### Given request
Rewrite the listing from the line containing "You are a GUI" through the end of the listing, inclusive, substituting "spirit gem" for "spirit stone" and leaving everything else unchanged. Omit the pictures from your answer.

· · · ·

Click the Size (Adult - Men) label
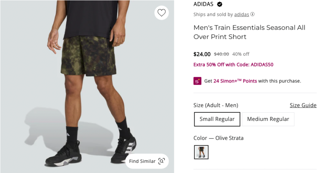The image size is (318, 173). [215, 105]
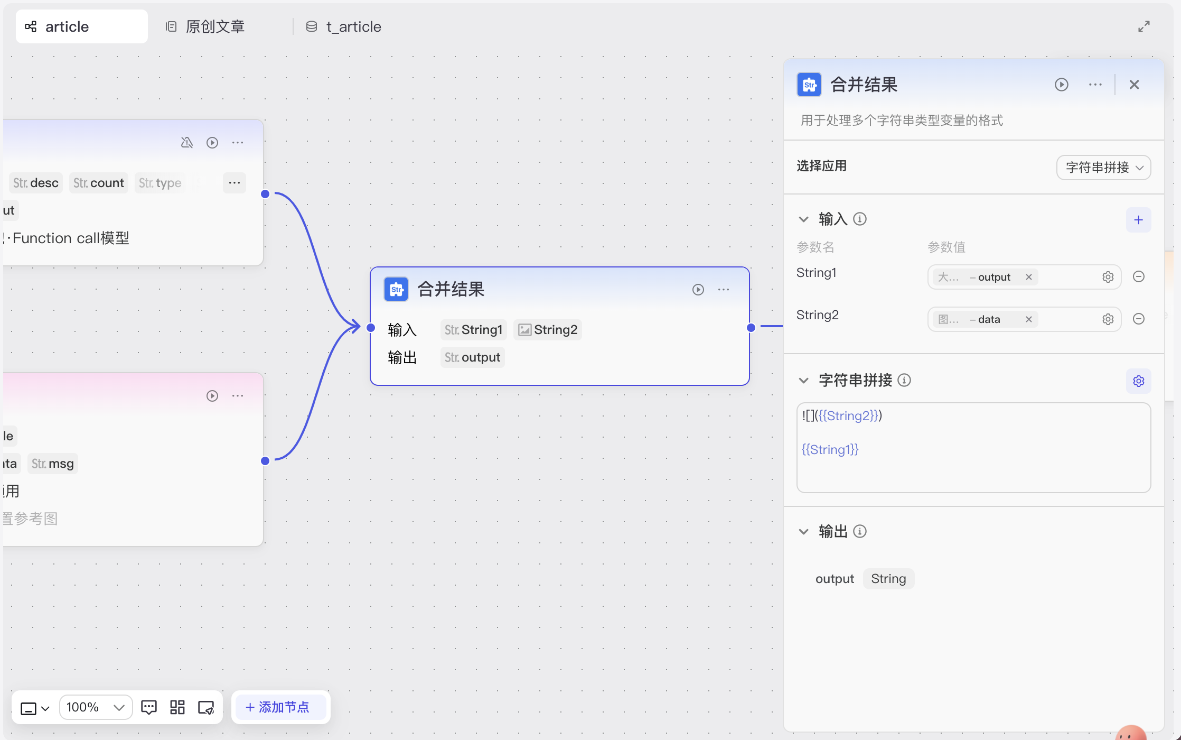Viewport: 1181px width, 740px height.
Task: Open the 字符串拼接 application dropdown
Action: [1103, 168]
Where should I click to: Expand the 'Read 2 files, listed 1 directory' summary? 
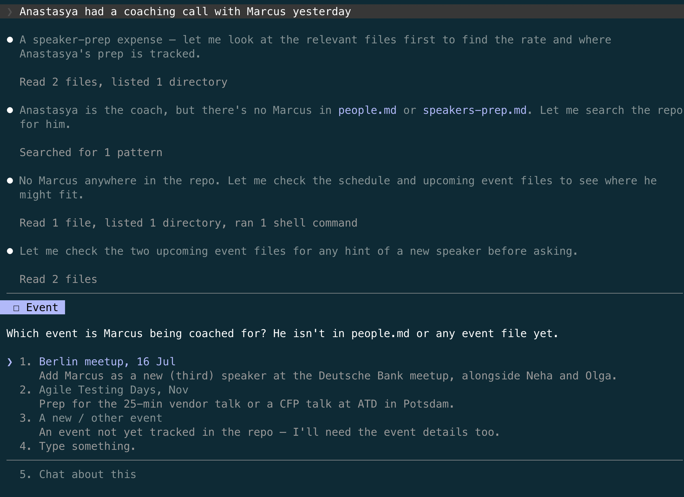click(x=123, y=82)
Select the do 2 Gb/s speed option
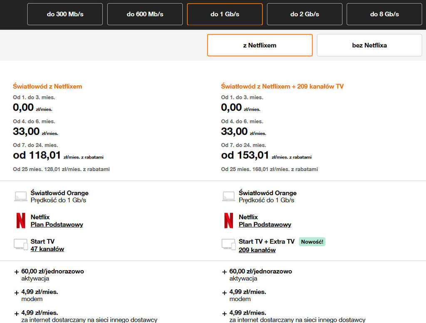This screenshot has height=323, width=426. pyautogui.click(x=305, y=14)
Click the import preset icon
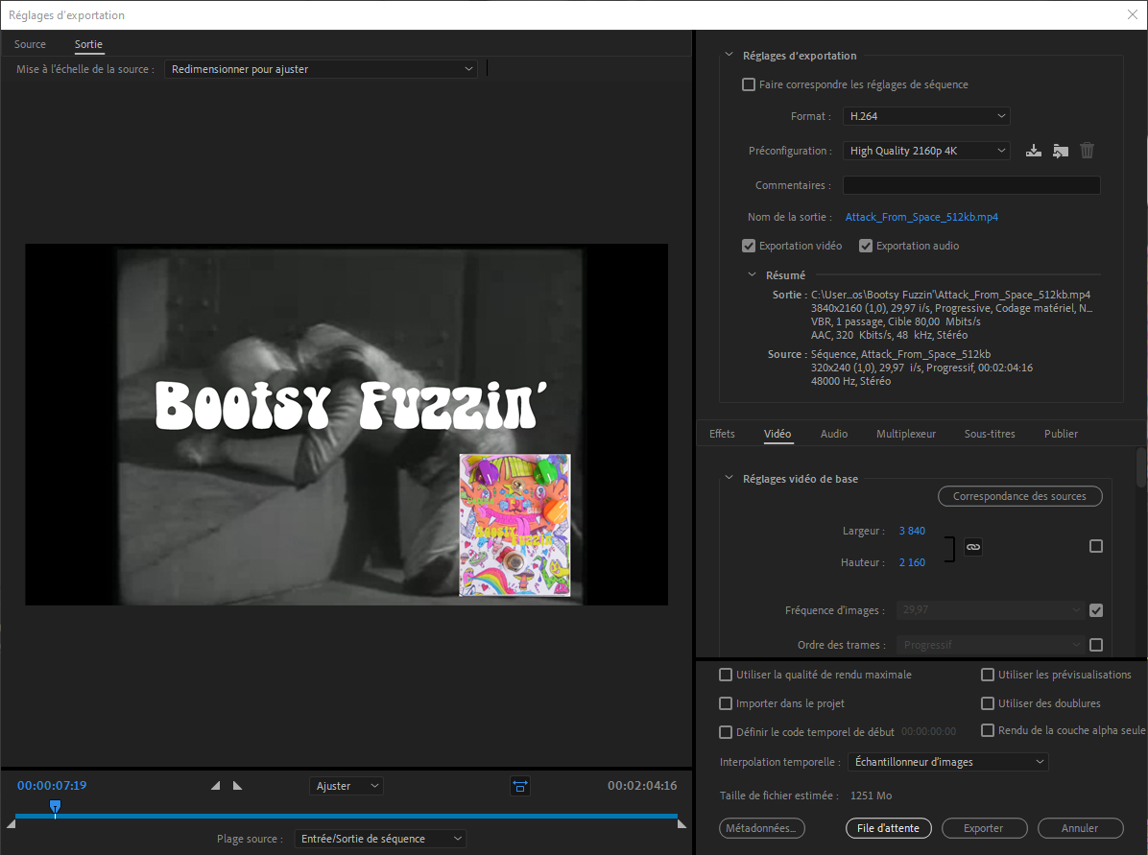Screen dimensions: 1148x855 pyautogui.click(x=1060, y=151)
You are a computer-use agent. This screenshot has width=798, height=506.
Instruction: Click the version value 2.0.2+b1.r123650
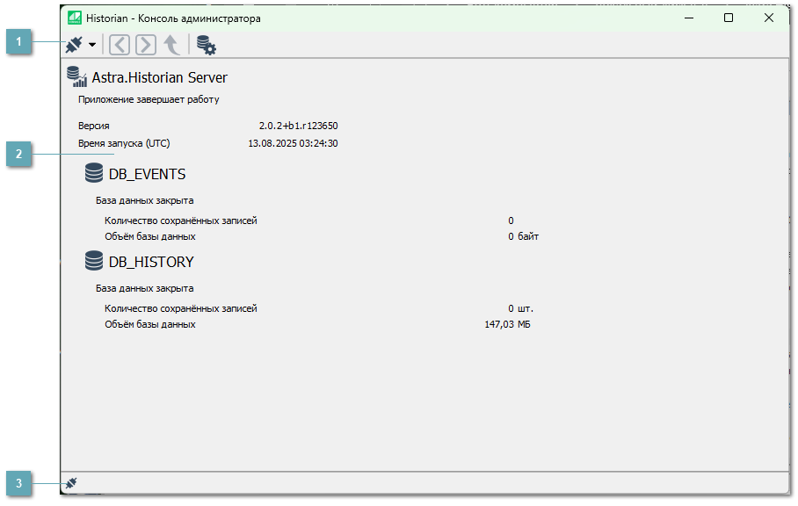tap(297, 126)
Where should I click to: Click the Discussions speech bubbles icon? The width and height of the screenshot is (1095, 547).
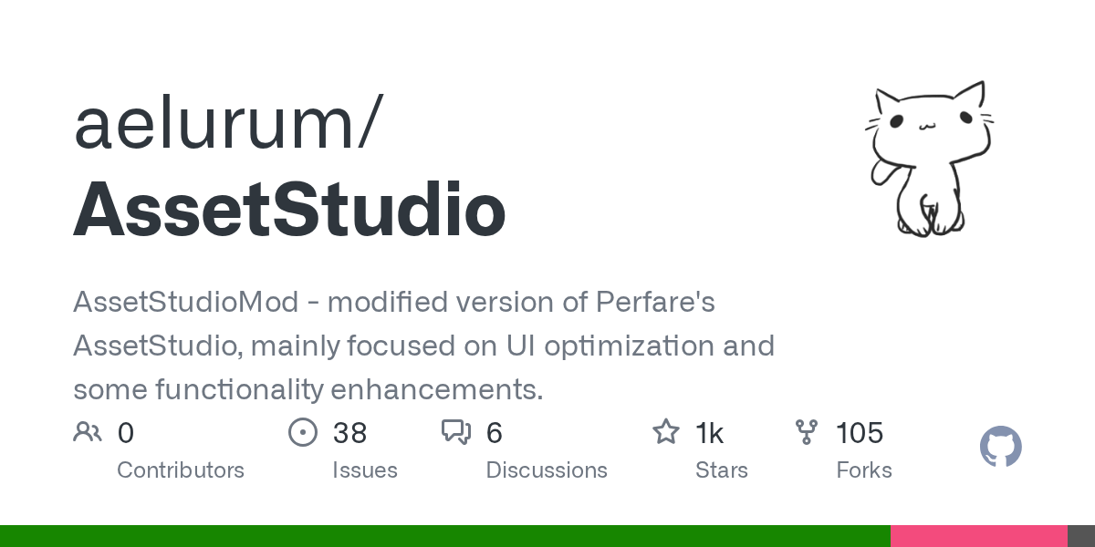coord(455,432)
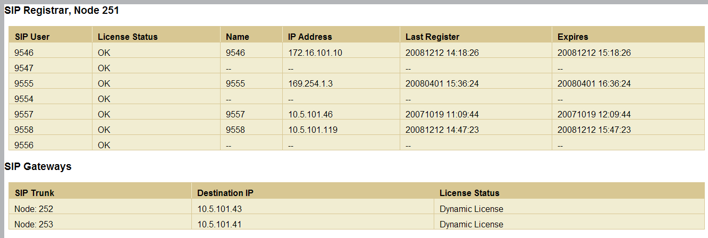Image resolution: width=708 pixels, height=238 pixels.
Task: Click the Expires column header
Action: pyautogui.click(x=573, y=37)
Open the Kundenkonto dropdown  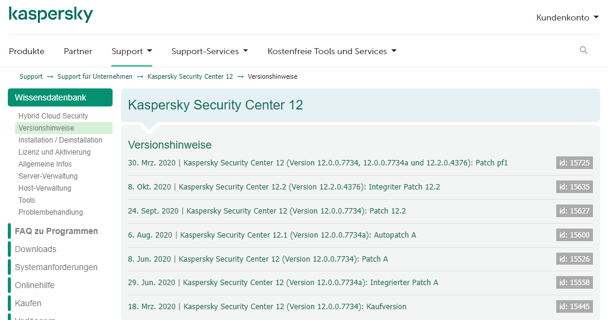[567, 17]
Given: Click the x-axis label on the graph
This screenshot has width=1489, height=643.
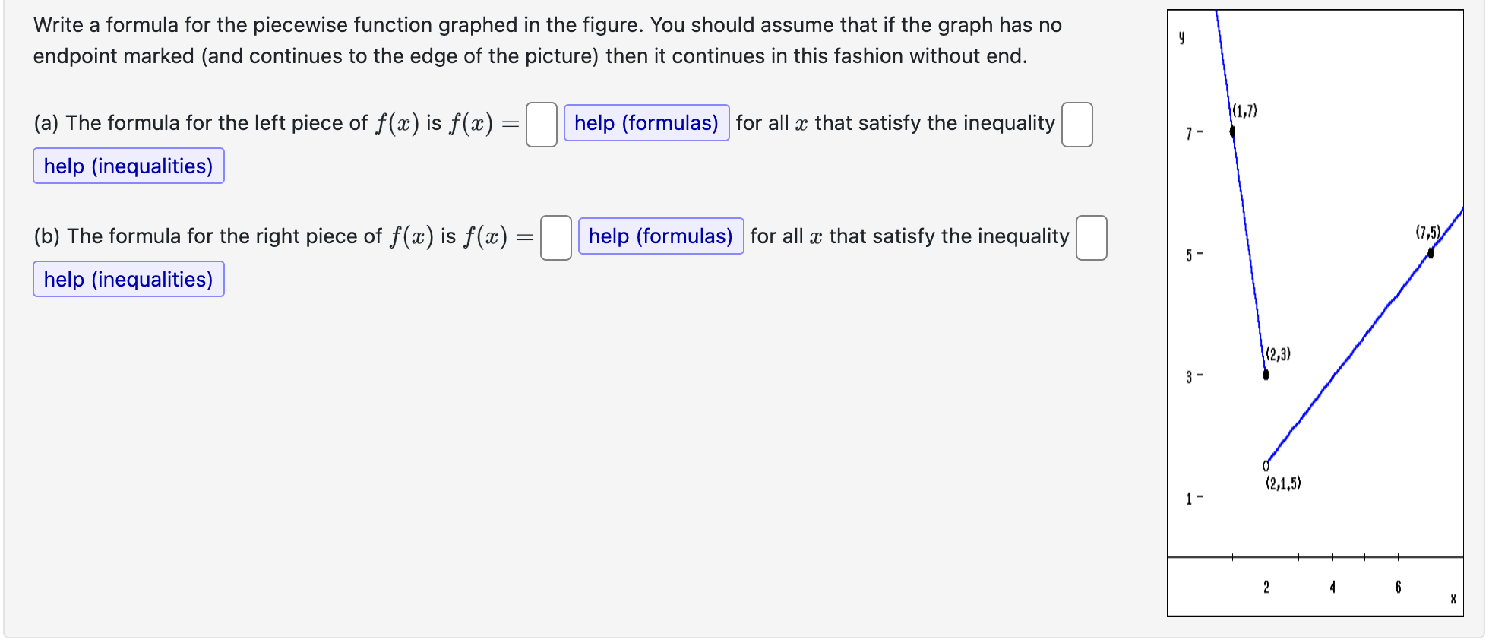Looking at the screenshot, I should pyautogui.click(x=1452, y=599).
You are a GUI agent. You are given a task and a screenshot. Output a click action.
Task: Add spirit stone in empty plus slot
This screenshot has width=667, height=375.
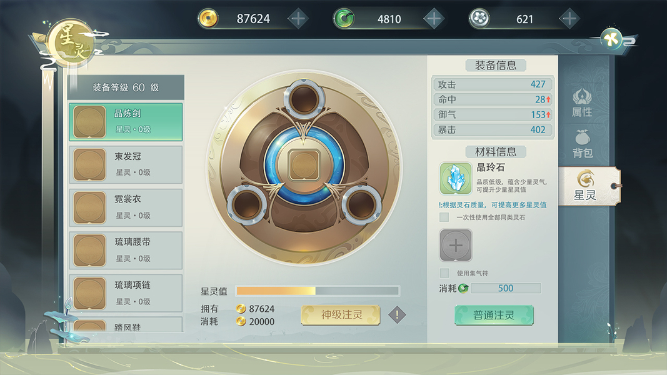[x=456, y=246]

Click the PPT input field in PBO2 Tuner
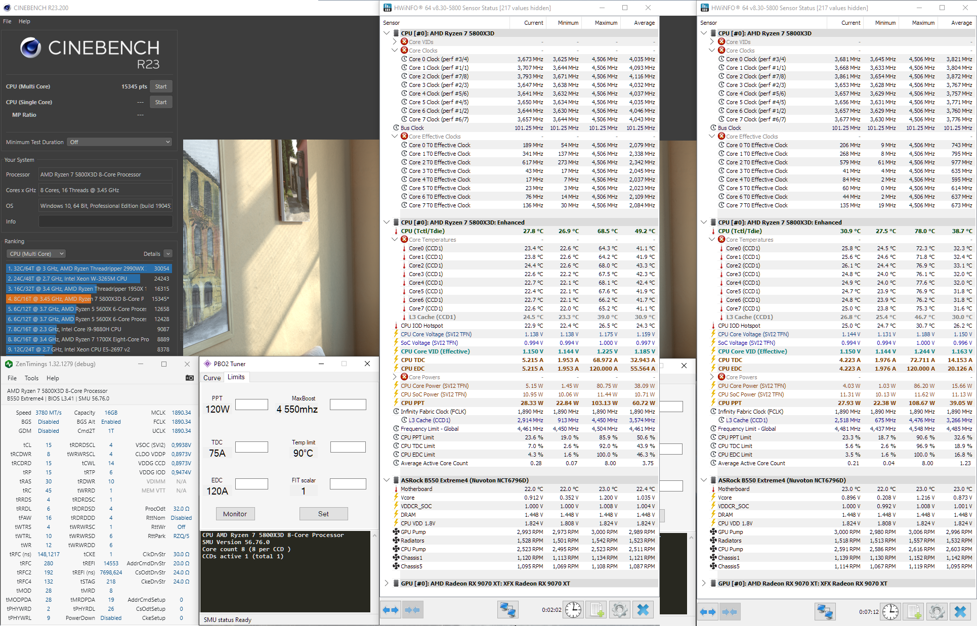(251, 405)
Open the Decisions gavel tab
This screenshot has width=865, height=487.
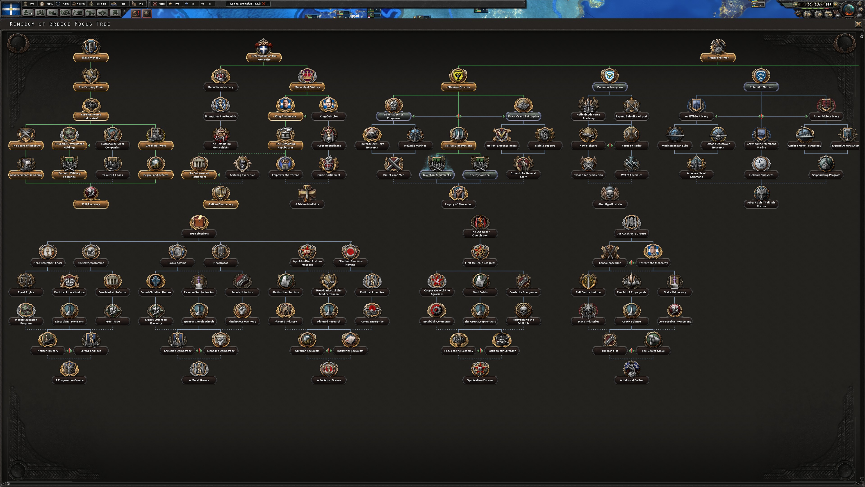tap(28, 12)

· · · ·

### Answer to the problem
You are a GUI agent. You are given a task and a screenshot. Output a click action.
Task: Add spirit gem in empty plus slot
This screenshot has width=667, height=375.
[x=456, y=246]

Click the PPT input field in PBO2 Tuner
(251, 405)
Open the Decisions gavel tab
This screenshot has width=865, height=487.
tap(28, 12)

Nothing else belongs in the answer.